To cope with these demands, schools like Nova Scotia Community College (a Canadian college encompassing 13 campuses) are instituting programs designed to "master the art of creating customized
energy systems that include solar, wind, biomass, geothermal, tidal and
alternative renewable sources." NSCC's Energy Sustainability Engineering Technology program (ESET) is quite a mouthful, but will go a long way towards training graduates in green practices. Designed for working tradesmen that now need additional skills, the two-year program will qualify graduates to audit energy systems and recommend the best alternative energy sources for new or existing properties. Green buildings on the NSCC campus (currently pending LEED-certification) will give students the chance to see sustainable building practices in action.
So often, discussions of sustainability restrict themselves to liberal arts classrooms and recycling clubs, so we're excited to see real-world training being offered at trade schools and community colleges.

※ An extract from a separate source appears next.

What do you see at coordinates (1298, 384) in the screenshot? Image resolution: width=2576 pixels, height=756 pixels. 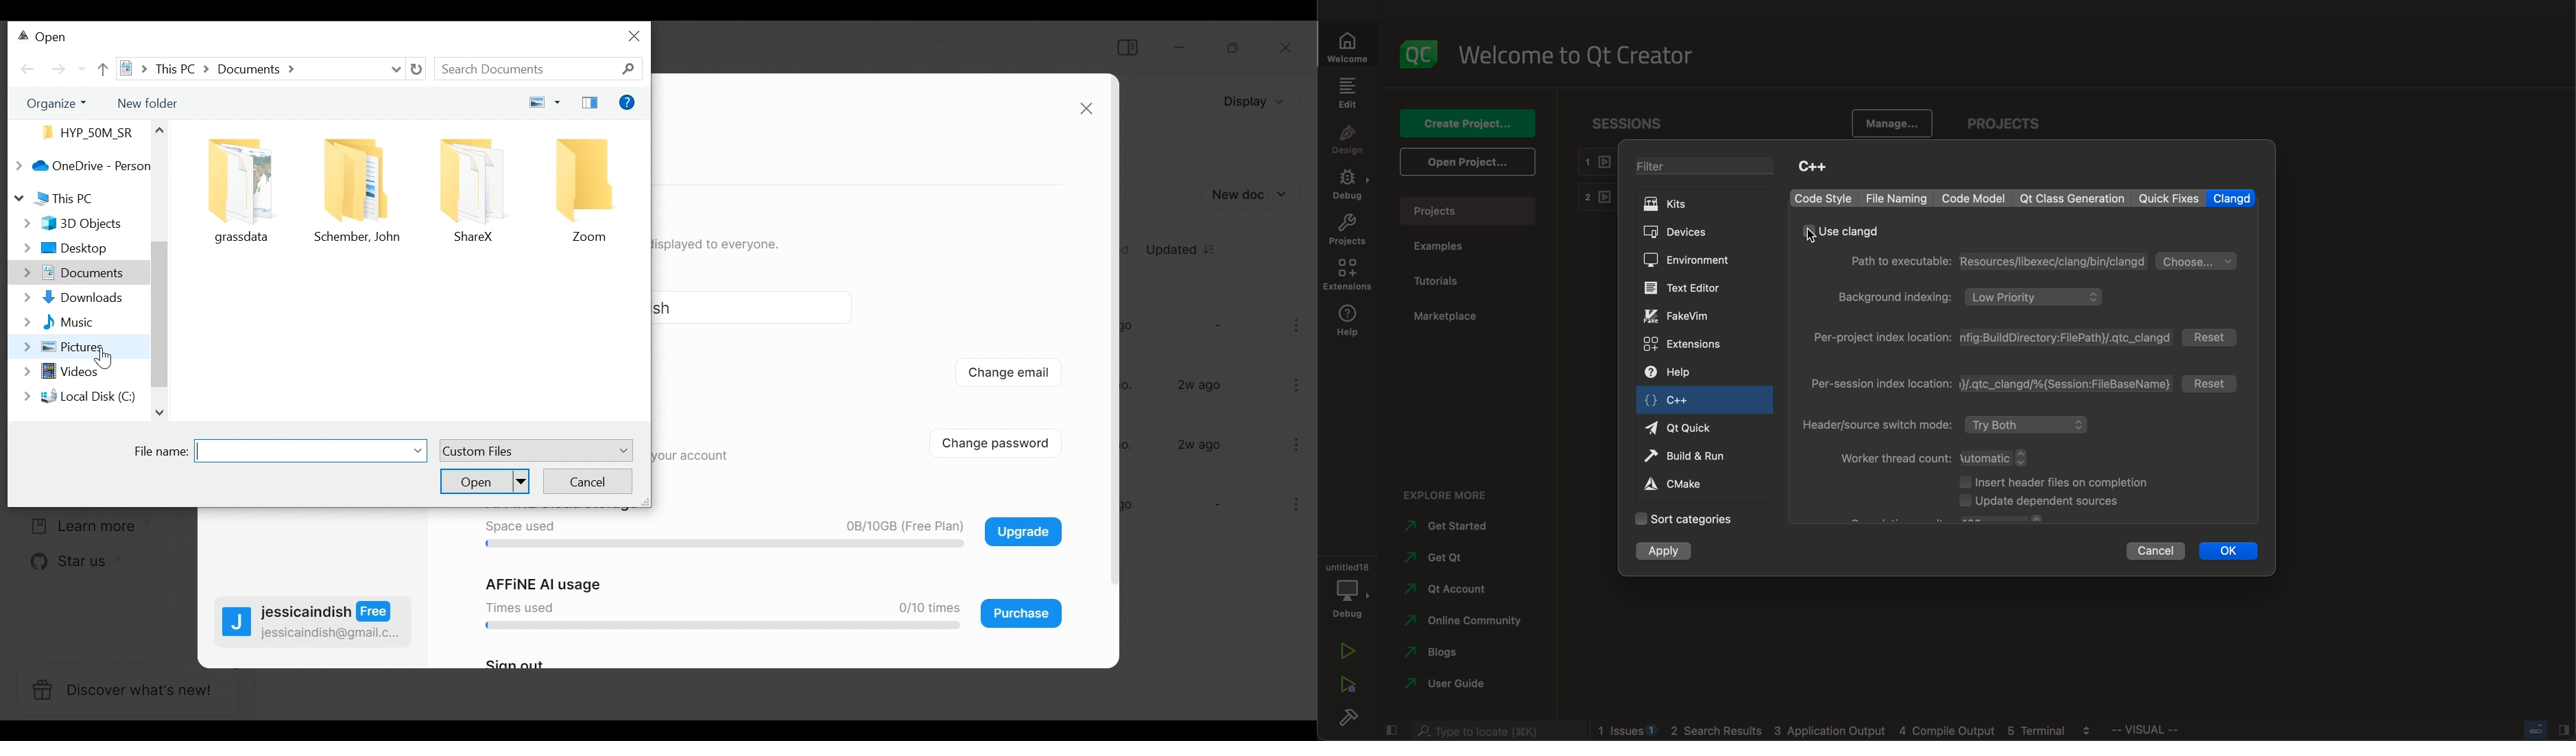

Hillsborough Community College is going for gold: Gold LEED, that is, at a new campus in Tampa Bay's SouthShore community. Constructed with recycled steel, outfitted with efficient daylight-monitoring lights, and bordered by a lagoon to collect rainwater for irrigation and plumbing, the small campus is expected to save 80% of its water costs and about $156,000 on lighting and utility bills. While certification is still under review, the college is confident that the buildings will qualify, as they were designed and built around the Gold guidelines. The three buildings will house classrooms, administrative offices, a nursing lab and a student union center when they open this summer.
Even better, HCC's President Gwendolyn Stephenson has committed to aligning every new construction or renovation project with U.S. Green Building Council guidelines, including an additional three buildings for the SouthShore campus. She says, "Colleges have to be thoughtful stewards of our planet's natural
resources. We have a role in
educating the public. I think we have to be role models."